Mike Clock

Biographical details
- Born: November 17, 1935 Forest Grove, Oregon, U.S.
- Died: July 25, 2026 (aged 90) Vancouver, Washington, U.S.
- Education: Pacific University

Head coaching record
- Overall: 18 Northwest Conference Titles

Accomplishments and honors

Awards
- NAIA National Wrestling Coaches Hall of Fame (1988) Pacific University Athletic Hall of Fame (1993) National Wrestling Hall of Fame - Oregon Chapter (2004)

= Mike Clock =

American coach (1935–2026)

Michael Clyde Clock (November 17, 1935 – July 26, 2026) was an American wrestling coach and mathematics professor at Pacific University for 35 years. He served as the chair of the mathematics department.

==Early life and career==
Michael Clyde Clock was born in Forest Grove, Oregon on November 17, 1935. He studied at Newberg High School in Newberg. He began his wrestling career in 1951 and won the 1953 Oregon state heavyweight wrestling championship.

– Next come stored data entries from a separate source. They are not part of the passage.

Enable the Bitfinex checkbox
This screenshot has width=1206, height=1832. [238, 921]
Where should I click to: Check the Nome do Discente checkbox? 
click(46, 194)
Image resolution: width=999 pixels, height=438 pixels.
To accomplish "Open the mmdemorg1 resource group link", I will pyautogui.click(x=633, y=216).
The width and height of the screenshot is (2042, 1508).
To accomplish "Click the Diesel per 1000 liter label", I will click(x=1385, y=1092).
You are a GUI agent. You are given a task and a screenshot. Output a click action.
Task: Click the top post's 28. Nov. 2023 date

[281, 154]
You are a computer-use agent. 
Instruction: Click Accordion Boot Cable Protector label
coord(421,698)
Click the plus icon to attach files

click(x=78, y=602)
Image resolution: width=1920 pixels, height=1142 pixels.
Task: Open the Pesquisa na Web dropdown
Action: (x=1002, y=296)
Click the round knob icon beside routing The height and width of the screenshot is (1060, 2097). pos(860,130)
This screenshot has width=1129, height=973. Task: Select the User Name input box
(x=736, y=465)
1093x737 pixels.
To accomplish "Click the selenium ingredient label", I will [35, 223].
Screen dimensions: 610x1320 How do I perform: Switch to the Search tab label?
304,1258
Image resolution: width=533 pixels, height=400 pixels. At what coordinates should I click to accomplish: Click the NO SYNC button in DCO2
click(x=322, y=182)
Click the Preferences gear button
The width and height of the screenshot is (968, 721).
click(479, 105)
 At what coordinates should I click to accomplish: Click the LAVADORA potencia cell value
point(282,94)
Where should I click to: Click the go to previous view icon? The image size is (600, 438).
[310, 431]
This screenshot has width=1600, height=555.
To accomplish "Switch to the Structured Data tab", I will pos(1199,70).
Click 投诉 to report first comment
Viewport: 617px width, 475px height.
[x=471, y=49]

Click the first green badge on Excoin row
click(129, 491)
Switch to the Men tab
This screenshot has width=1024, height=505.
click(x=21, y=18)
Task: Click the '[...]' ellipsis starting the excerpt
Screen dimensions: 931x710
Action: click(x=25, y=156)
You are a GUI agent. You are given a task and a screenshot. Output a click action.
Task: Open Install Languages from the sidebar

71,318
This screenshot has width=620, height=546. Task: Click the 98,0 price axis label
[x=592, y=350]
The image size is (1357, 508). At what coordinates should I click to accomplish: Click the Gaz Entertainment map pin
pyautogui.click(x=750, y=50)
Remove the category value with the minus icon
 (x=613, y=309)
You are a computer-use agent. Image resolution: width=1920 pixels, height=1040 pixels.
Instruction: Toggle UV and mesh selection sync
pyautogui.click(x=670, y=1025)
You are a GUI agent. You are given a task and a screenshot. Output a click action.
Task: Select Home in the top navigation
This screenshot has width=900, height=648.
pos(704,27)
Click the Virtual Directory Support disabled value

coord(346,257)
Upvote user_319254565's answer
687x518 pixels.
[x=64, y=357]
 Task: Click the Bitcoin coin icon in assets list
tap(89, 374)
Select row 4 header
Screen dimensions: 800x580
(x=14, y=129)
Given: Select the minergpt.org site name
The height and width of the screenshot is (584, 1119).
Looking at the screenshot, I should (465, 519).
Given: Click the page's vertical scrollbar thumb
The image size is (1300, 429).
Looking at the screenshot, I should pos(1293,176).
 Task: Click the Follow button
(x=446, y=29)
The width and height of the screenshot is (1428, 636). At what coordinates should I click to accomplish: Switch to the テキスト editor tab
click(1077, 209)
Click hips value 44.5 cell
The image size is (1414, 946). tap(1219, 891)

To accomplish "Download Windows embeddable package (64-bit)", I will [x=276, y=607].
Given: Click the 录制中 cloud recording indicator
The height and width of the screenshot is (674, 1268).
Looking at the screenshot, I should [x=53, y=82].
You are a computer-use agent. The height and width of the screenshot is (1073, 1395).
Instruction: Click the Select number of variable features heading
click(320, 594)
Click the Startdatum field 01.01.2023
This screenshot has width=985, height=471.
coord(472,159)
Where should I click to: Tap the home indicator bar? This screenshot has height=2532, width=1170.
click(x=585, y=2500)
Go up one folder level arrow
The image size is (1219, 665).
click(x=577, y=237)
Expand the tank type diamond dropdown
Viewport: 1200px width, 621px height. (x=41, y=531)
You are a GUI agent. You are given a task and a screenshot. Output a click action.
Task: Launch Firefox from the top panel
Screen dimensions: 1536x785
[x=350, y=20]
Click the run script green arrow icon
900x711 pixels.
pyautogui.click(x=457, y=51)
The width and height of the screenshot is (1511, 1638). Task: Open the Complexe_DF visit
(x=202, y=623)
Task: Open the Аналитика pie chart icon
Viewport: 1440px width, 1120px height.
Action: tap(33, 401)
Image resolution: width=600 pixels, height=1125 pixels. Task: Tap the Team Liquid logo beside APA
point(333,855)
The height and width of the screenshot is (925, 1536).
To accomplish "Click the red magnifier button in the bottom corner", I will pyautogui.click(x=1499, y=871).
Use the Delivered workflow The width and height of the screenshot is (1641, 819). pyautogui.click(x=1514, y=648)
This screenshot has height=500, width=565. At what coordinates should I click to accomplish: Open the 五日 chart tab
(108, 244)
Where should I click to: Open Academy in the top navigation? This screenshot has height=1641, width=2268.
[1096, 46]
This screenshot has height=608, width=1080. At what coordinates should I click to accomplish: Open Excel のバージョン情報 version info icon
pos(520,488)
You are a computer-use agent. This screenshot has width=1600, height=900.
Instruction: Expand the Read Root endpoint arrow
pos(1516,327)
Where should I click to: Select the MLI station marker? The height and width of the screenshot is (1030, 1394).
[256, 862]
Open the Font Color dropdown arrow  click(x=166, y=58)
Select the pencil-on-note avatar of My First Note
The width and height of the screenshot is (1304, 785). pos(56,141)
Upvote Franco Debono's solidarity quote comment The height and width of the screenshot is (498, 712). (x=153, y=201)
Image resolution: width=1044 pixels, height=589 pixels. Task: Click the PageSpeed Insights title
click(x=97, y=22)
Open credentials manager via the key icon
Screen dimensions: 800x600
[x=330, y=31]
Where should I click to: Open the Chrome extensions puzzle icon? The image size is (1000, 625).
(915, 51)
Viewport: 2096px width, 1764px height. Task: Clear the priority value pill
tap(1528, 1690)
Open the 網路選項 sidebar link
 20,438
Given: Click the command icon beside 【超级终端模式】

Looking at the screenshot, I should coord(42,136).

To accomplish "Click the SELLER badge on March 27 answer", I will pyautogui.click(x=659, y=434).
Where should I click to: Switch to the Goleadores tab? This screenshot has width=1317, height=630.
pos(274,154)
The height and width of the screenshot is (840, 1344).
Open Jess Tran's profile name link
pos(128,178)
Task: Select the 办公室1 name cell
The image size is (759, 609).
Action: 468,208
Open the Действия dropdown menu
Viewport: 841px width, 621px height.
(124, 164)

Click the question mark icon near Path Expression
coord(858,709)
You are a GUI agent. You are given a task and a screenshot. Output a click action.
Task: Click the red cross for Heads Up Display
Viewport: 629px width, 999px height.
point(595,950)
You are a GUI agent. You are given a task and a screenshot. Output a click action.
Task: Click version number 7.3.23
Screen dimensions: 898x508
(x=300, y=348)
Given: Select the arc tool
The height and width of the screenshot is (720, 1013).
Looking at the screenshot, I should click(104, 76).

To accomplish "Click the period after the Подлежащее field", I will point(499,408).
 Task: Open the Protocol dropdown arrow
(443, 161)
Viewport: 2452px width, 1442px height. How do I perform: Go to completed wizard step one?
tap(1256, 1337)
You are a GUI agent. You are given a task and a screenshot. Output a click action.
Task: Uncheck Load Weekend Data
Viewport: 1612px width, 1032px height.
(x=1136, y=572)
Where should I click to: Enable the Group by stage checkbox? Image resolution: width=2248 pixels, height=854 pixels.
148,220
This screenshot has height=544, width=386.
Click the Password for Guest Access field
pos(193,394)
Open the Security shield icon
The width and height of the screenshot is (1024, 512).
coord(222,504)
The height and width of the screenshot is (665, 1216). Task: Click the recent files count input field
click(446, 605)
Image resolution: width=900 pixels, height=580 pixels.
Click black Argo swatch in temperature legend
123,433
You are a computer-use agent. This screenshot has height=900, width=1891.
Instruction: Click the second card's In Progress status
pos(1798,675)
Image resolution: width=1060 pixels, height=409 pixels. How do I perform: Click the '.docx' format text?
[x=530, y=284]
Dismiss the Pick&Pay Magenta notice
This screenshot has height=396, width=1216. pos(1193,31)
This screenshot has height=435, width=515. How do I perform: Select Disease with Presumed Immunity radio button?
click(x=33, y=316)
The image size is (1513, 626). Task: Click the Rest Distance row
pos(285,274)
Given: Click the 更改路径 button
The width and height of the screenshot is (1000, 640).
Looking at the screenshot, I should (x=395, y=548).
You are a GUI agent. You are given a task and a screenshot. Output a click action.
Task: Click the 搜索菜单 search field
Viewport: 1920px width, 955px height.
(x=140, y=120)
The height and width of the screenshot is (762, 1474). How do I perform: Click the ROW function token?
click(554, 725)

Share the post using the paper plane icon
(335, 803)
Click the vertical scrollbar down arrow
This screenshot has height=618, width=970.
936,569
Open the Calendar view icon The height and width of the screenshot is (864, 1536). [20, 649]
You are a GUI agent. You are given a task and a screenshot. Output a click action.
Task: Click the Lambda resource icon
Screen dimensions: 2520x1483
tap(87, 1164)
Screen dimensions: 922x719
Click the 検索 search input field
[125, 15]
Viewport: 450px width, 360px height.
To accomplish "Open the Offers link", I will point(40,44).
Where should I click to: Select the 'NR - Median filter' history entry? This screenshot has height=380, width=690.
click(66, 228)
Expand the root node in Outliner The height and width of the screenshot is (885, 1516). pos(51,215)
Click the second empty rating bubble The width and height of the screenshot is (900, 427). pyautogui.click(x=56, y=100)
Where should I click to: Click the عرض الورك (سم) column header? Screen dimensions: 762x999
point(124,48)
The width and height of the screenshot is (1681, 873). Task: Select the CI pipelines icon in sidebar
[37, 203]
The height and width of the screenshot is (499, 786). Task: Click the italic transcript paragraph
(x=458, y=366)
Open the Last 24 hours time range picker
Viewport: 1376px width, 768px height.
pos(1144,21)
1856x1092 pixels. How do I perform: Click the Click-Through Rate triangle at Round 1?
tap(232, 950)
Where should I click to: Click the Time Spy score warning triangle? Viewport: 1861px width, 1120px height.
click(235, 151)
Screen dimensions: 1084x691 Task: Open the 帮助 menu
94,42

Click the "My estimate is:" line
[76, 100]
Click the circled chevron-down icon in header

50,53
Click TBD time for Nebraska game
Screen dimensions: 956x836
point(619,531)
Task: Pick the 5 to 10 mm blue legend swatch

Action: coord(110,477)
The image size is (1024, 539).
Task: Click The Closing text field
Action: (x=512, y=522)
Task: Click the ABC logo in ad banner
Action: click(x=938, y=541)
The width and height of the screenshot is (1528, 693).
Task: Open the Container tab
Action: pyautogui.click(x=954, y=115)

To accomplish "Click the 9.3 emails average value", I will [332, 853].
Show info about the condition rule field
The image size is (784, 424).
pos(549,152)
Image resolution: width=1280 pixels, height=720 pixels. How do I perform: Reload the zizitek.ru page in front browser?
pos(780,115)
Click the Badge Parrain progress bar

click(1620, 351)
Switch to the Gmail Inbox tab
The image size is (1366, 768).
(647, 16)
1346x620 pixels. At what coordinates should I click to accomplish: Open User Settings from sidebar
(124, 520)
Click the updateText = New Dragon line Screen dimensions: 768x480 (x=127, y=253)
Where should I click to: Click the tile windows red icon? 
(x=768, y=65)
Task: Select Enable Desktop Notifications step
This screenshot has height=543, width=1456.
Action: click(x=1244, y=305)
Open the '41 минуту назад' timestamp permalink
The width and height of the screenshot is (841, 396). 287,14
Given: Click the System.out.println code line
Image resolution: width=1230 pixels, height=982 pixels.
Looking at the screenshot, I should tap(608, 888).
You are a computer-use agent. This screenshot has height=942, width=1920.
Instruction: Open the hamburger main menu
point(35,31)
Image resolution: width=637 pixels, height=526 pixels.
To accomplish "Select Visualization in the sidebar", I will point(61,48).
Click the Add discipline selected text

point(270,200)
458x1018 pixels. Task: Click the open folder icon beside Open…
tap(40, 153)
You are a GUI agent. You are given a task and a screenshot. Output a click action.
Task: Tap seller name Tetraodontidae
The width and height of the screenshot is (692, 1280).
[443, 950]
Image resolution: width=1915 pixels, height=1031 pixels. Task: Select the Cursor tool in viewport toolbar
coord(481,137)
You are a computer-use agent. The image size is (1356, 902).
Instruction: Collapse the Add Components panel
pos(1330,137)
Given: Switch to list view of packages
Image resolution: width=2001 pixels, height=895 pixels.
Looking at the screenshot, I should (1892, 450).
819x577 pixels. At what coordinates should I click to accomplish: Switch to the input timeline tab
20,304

Clock began his teaching career by teaching mathematics, coaching football and wrestling at Tigard High School and Sunset High School in Oregon. He then served three seasons as head wrestling coach at Lewis & Clark College, before joining the faculty at Pacific University in 1967. He served as the university head wrestling coach for 23 seasons, from 1966 to 1988 and from 1991 to 1992. during his coaching term, the team won 18 Northwest Conference team championships, including 16 titles from 1970 until 1984. He chaired the NAIA's Cultural Exchange Committee for 12 years. In 2003, Pacific University renamed its annual open wrestling tournament the Mike Clock Open in his honor.

==Personal life and death==
In 1955, Clock was married to Carol Clock, they had four children's together, Thom, Paul, Mary Clock, and Kathryn Barlow. Carol later died from cancer in 1980.

Clock died in Vancouver, Washington on July 25, 2026, at the age of 90.